Speaking at a Vietnam-Japan investment connection seminar on September 9, Nakajima said that Vietnam’s FDI attraction had increased constantly up until 2019, with many global businesses, including those from Japan, having strengthened their investment in the country.

Since the beginning of the year, FDI inflows in Vietnam have slowed down due to the impact of the disease; however, it is just a short-term pause and capital flow will recover in the post-COVID-19 period, he said.

The JETRO official attributed the slowdown in FDI inflows from Japan to the fact that many Japanese enterprises operating in Vietnam are confronting numerous difficulties caused by COVID-19. According to JETRO’s survey results, up to 65% of said businesses have reported a sharp fall in revenue. In addition, Japanese firms have also hesitated after the return of the pandemic to the country at the end of July.

Nonetheless, Nakajima said the proportion of Japanese companies with reduced turnover in Vietnam is still much lower than that in other countries in the region.

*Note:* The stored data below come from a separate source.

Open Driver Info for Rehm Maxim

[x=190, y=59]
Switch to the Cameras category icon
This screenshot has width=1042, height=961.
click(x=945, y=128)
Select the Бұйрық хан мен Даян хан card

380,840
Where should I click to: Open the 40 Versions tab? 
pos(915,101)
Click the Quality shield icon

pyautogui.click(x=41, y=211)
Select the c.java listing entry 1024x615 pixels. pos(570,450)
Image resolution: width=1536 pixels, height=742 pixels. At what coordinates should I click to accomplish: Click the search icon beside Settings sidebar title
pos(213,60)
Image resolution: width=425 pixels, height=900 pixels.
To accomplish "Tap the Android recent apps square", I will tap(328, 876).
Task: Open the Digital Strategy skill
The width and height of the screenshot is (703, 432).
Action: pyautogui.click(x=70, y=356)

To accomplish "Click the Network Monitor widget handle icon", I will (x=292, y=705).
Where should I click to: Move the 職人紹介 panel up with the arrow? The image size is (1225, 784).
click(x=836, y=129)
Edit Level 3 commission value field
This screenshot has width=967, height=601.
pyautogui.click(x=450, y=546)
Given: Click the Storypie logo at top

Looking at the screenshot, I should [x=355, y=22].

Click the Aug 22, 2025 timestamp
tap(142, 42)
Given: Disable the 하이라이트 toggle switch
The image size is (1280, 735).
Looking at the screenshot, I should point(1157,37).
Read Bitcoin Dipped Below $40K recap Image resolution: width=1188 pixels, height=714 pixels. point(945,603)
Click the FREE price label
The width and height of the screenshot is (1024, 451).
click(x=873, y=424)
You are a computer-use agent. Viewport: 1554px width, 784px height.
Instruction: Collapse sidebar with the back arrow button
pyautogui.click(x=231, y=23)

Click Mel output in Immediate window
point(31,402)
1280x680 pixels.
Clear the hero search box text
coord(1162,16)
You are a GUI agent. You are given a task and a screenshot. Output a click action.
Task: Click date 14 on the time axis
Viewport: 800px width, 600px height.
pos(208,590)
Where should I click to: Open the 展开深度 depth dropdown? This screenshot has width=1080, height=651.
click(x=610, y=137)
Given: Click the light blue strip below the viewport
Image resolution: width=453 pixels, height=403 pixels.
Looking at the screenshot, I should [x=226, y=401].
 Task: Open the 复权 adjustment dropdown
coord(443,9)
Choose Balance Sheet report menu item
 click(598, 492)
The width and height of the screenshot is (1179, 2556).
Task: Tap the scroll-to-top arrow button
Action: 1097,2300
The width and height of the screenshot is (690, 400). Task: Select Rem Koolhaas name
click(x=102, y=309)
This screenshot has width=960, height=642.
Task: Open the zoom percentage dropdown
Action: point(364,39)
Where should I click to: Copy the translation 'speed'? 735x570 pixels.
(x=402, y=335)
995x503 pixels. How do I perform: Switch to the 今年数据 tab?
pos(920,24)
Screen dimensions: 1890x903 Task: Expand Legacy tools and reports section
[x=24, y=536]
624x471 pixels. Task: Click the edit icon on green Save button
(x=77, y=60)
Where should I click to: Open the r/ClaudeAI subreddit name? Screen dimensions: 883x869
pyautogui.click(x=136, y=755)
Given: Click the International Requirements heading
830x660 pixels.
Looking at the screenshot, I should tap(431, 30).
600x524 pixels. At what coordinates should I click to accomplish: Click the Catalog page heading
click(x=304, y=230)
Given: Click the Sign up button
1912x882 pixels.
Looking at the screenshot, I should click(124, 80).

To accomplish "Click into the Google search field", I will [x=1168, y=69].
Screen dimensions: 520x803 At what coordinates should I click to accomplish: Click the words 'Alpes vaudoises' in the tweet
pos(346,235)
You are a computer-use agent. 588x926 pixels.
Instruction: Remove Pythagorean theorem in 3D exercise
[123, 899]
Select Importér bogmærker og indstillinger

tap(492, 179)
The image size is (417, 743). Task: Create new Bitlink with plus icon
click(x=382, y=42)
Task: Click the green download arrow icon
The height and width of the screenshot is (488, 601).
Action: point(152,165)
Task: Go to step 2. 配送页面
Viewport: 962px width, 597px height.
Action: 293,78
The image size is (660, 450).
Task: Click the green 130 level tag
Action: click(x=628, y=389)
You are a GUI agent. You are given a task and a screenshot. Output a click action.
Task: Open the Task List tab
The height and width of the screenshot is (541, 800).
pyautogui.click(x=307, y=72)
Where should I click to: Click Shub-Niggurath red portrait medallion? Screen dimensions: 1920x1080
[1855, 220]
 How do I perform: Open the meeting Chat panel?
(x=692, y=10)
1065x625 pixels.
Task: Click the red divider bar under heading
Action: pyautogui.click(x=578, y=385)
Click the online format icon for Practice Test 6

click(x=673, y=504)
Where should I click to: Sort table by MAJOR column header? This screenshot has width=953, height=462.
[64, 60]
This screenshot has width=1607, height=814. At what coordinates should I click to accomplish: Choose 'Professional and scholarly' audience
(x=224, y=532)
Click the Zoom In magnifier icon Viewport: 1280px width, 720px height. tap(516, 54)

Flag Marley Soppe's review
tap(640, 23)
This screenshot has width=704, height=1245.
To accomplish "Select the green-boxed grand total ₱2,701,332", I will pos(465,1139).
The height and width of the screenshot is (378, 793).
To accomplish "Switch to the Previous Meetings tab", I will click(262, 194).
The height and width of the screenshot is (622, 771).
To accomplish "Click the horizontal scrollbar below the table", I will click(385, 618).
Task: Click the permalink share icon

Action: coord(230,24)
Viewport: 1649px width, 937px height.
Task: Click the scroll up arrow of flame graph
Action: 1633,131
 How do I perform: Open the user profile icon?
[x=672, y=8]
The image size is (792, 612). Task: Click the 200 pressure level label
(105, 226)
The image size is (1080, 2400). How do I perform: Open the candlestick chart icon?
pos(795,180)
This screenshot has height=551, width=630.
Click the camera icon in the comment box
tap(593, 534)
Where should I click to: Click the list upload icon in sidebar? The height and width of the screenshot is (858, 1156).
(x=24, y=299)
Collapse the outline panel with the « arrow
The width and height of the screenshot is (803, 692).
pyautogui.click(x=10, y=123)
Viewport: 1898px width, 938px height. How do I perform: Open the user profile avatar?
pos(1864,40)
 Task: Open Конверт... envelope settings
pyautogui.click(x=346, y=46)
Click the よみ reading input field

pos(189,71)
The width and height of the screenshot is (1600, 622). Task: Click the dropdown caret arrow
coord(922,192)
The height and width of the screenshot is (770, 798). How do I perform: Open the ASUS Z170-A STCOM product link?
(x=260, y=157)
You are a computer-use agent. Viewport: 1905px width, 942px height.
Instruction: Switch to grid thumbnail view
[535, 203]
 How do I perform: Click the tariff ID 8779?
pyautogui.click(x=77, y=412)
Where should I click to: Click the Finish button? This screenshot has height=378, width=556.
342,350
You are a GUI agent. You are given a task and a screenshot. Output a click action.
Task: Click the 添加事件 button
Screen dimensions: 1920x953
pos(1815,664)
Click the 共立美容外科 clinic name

Notably, only 5% of the enterprises reported a revenue reduction of over 50%, which is a relatively small figure.

Elaborating upon his statement on the prompt recovery of FDI inflows in Vietnam, he said that the Vietnamese Government has issued many policies to attract and create favourable conditions for foreign companies, including those from Japan.

A production line at the Strong Way Industrial Co., Ltd at the Khai Quang Industrial Park in Vinh Yen city, Vinh Phuc province. (Photo: VNA)

In addition, Vietnam has joined many free trade agreements (FTAs) and economic partnership agreements (EPAs), and is gradually participating in more global supply chains. Most international financial institutions, including the International Monetary Fund (IMF), have forecast that Vietnam will be the only nation in Southeast Asia to register positive growth this year. This is a bright spot on the gloomy economic picture of the whole region.

The Vietnam-Japan trade exchange seminar was held virtually by the Ministry of Industry and Trade’s Trade Promotion Agency, in coordination with the ASEAN-Japan Centre (AJC), JETRO and Vietnam’s trade office in Japan, with the participation of hundreds of businesses from the two countries.

Addressing the plenary session, AJC Secretary-General Masataka Fujita pointed out the negative effects of COVID-19 on the Asian economy in general and Vietnam in particular, emphasising the need to strengthen cooperation between the two countries to overcome the difficulties caused by the pandemic.

For his part, Director of the Vietnam Trade Promotion Agency Vu Ba Phu affirmed that after 47 years of bilateral diplomatic relations, Japan continues to be an important investment partner of Vietnam. In recent years, the wave of Japanese investment in Vietnam has constantly increased in terms of both the number of enterprises and their investment capital.

Enhancing the attraction of Japanese investment in the near future, along with the application of measures to encourage technology transfer, will help improve Vietnam’s technology level and production capacity, contributing to realising the goal of bringing Vietnam to basically become a modern industrial country.

At the seminar, Vietnamese Trade Counsellor in Japan Ta Duc Minh, and representatives of Vietnam’s Vinh Phuc, Quang Ninh and Nghe An provinces presented the current situation and solutions to attract further FDI from Japan.